この本で見るかぎり、中世ヨーロッパらしい社会像を記述するなら、サイバーパンクもの的にやるほうが良いのかもしれませんね。まあ、サイバーパンク自体が過去と現在の都市社会の暗部を近未来技術で料理したようなものではあるから、当然かも知れないけど。
出身地・血縁・宗教・職業・保護者としての有力者の違いにより細分化された都市社会は、まあ現代でもよくある状態と似ていますか。所属する組織の利益と組織での立場の維持のために暴力は行使されたのである、という視点で書かれています。それにたいして公的権力による秩序維持のための暴力がどのように構築され、どのように機能し、あるいは機能しなかったのかなども書かれており、この本で扱われている時代においては、公的束縛は公正なものとしては機能していないことがわかります。

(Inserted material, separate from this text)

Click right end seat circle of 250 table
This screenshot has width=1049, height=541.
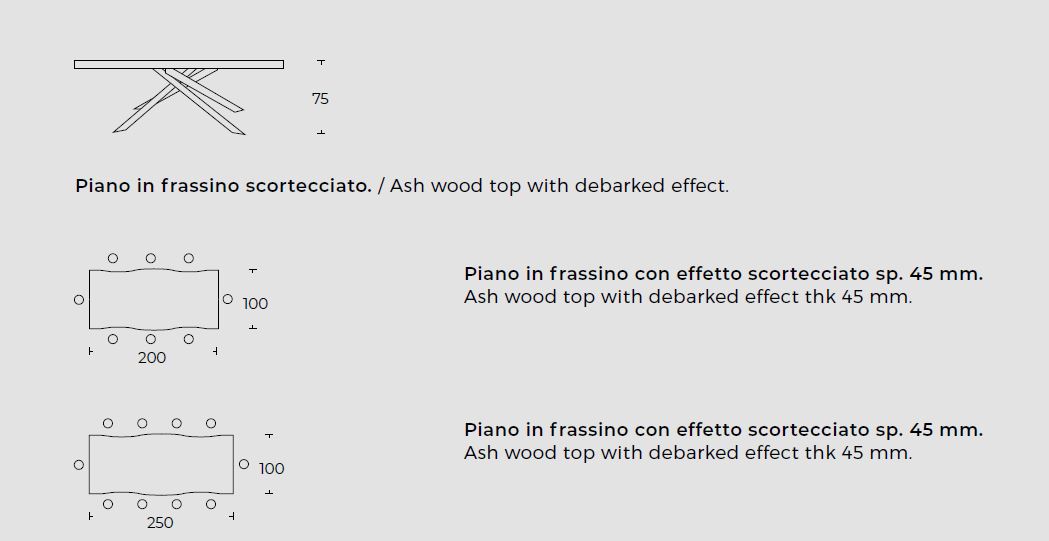[244, 463]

しかし、若者に顕著とされている、構成員自身の名誉の確保のために暴力を振るわなければ軽蔑される、自分が正当に評価されていないという怒りを暴力としてぶつけるというあたり、現代の暴走族などの若者集団と大差ありませんね。結婚資金問題に伴う晩婚化なんかは、現代日本と大差ないなぁ。
あとは清教徒主義の浸透までは宗教関係者も含めて暴力的傾向は大差がないこと、社会における金銭的・権力的影響力の違いによる犯罪処罰の明確な違いなどは、社会の様相を考えるうえで色々と興味深いものがあります。